§ Aufgabenstellung
Gib den Abschnitt von der Zeile mit „is (1352, 713).“ bis einschließlich der Zeile mit „This screenshot has width=1012, height=544.“ erneut aus und benenne dabei „element“ in „item“ um. Alles Übrige bleibt unverändert.

§ Datensätze
***

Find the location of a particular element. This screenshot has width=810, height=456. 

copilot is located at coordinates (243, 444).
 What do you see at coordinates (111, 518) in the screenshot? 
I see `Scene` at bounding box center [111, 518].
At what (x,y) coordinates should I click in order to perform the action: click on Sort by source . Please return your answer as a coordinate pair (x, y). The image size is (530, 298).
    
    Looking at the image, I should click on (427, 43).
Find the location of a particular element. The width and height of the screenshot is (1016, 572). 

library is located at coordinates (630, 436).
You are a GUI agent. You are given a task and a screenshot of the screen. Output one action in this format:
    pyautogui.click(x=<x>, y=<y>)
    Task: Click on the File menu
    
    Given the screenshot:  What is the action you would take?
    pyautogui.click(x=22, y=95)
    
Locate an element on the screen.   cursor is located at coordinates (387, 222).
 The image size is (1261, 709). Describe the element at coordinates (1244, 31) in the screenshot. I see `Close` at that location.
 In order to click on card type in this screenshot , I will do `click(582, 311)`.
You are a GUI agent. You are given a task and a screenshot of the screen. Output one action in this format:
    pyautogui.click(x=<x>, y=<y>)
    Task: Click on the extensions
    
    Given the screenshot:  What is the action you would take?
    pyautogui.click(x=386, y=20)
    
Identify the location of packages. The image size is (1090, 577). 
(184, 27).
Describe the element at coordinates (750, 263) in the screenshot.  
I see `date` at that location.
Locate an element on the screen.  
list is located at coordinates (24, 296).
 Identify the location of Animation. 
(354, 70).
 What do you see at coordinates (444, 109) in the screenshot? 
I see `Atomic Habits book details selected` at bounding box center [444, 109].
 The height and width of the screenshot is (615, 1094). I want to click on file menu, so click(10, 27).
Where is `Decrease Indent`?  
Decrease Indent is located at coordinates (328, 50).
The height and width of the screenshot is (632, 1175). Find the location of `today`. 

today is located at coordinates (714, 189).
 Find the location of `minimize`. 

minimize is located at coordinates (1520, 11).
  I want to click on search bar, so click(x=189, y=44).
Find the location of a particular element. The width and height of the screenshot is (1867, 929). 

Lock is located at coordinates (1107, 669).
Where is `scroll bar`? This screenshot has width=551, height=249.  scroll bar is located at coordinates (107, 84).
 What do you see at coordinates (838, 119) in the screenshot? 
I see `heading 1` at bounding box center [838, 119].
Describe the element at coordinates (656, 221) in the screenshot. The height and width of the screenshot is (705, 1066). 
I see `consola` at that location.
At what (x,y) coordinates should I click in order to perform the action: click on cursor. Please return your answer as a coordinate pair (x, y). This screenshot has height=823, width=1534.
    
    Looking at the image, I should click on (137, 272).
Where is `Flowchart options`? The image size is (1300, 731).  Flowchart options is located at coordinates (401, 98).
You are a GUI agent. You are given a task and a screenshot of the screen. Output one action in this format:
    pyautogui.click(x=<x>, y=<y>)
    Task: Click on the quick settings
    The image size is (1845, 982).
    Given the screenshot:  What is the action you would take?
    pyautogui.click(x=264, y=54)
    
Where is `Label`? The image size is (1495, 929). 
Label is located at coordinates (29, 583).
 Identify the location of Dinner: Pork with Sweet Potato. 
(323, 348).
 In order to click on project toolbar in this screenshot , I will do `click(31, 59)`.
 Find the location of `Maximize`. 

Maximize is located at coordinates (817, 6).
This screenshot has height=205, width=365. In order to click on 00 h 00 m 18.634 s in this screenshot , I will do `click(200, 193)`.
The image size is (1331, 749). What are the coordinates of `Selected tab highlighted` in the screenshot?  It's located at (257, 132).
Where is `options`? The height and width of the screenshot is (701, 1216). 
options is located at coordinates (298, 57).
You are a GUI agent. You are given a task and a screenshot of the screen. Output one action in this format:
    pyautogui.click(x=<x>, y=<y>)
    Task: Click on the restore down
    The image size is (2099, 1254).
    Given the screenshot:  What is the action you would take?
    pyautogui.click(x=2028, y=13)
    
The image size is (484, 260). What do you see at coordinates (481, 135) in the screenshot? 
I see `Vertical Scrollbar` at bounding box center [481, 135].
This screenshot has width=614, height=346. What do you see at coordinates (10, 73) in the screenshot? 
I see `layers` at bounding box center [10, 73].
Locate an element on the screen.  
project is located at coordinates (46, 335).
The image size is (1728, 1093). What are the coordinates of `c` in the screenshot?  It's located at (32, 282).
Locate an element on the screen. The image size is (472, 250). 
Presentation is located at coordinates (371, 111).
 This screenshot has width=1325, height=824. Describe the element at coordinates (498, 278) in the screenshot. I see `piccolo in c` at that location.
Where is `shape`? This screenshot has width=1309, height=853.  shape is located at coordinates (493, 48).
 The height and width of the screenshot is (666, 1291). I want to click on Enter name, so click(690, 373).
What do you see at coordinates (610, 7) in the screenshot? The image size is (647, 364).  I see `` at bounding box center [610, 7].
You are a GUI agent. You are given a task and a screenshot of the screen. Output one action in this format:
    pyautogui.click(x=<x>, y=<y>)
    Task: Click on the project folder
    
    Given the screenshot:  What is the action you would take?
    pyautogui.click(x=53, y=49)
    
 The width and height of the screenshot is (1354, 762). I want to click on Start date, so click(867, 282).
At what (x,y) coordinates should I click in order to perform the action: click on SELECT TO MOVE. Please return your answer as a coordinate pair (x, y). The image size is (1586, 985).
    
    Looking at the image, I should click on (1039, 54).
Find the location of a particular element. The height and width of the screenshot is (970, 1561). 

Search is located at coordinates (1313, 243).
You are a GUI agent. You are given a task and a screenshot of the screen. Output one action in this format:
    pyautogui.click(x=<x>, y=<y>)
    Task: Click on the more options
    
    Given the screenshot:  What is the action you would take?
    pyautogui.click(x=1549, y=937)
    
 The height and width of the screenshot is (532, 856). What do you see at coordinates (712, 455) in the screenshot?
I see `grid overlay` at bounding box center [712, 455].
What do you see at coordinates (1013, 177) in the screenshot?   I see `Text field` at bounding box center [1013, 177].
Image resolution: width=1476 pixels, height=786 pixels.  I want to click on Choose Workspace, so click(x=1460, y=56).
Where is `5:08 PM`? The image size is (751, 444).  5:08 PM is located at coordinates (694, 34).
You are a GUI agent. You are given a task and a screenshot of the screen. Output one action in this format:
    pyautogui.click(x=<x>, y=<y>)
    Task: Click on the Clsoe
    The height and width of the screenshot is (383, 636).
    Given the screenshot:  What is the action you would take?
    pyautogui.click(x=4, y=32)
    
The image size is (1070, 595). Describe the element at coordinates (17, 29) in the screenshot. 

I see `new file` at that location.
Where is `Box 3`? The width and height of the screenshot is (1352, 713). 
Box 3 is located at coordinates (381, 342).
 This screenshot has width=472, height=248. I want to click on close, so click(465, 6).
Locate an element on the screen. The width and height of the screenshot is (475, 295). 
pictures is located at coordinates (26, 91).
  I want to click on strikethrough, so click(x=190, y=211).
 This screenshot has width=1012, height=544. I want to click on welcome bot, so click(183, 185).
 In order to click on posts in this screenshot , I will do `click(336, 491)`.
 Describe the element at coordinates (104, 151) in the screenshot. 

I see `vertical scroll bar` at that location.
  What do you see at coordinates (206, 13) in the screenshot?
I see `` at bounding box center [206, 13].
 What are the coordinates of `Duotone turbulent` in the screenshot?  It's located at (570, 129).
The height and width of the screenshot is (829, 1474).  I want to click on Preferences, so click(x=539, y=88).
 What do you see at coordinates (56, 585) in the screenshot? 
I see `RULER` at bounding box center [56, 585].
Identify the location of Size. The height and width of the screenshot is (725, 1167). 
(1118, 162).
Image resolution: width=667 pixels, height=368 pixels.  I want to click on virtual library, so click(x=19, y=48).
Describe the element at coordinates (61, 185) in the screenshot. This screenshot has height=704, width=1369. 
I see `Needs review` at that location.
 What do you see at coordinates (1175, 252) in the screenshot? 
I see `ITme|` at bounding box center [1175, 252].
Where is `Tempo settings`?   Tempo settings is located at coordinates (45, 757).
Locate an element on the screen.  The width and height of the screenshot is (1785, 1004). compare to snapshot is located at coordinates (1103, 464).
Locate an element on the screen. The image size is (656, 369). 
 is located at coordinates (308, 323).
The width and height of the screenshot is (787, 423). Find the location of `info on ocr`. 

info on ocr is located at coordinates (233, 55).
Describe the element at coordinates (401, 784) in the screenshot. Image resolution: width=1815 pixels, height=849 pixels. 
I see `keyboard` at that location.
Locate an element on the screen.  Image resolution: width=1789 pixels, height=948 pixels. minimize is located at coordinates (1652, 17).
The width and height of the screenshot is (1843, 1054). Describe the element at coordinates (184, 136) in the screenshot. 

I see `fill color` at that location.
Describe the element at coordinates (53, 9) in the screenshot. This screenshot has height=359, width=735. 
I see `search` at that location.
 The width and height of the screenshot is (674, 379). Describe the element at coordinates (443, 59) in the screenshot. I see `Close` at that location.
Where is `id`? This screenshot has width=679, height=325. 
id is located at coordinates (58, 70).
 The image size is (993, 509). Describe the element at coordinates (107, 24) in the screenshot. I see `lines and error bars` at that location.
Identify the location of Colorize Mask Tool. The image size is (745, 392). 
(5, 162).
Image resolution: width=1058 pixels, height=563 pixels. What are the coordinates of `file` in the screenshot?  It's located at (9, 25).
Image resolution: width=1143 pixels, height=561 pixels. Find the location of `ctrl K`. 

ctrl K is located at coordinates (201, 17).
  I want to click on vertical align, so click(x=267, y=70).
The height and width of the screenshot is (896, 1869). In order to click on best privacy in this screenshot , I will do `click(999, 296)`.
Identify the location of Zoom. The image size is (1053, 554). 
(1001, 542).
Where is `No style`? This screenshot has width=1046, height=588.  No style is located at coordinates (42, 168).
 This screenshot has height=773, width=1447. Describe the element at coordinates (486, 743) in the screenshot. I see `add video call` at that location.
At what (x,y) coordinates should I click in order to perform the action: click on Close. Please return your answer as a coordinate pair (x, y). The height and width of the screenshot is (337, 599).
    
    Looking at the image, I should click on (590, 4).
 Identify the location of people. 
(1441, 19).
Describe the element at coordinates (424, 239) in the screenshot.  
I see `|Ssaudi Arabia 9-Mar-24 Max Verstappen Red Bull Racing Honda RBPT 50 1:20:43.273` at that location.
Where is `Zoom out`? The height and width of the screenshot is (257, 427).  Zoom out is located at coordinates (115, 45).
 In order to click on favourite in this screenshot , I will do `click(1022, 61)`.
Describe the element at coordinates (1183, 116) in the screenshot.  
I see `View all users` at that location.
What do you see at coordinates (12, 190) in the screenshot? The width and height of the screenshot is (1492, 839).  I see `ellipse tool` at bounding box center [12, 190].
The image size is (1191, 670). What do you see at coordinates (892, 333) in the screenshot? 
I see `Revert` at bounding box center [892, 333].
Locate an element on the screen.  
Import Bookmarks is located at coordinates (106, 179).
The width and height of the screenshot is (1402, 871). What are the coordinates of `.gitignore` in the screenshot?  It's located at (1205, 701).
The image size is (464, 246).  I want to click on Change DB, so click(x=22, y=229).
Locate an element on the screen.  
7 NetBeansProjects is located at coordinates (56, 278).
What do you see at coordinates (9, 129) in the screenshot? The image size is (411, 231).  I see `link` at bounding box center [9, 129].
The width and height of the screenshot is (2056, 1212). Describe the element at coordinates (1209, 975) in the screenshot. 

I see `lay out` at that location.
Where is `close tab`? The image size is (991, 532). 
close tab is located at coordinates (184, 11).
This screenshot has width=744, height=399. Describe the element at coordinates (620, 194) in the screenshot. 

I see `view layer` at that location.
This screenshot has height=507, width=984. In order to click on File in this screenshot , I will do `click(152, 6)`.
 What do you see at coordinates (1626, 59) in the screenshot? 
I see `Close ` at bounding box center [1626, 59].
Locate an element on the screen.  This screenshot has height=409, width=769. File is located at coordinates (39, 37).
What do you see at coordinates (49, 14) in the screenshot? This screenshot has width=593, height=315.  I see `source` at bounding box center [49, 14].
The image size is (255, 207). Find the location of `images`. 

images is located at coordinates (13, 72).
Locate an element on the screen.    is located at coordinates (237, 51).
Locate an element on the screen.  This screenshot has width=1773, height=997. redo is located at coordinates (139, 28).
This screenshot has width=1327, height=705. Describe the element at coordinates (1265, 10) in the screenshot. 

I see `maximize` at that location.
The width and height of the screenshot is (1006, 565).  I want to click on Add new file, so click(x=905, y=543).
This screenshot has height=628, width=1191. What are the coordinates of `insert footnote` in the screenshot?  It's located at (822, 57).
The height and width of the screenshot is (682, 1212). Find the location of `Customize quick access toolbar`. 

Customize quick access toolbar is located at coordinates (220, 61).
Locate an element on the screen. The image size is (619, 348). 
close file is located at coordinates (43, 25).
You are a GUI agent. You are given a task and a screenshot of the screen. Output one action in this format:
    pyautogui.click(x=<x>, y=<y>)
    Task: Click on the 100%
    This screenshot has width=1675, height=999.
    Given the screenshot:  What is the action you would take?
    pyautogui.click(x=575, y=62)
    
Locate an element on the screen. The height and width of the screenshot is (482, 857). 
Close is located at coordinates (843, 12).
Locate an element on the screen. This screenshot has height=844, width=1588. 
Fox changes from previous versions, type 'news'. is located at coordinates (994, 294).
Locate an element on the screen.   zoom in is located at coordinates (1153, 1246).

***

§ Musterlösung
Where is `Box 3`? The width and height of the screenshot is (1352, 713). 
Box 3 is located at coordinates (381, 342).
 This screenshot has width=472, height=248. I want to click on close, so click(465, 6).
Locate an item on the screen. The width and height of the screenshot is (475, 295). 
pictures is located at coordinates (26, 91).
  I want to click on strikethrough, so click(x=190, y=211).
 This screenshot has width=1012, height=544. I want to click on welcome bot, so click(183, 185).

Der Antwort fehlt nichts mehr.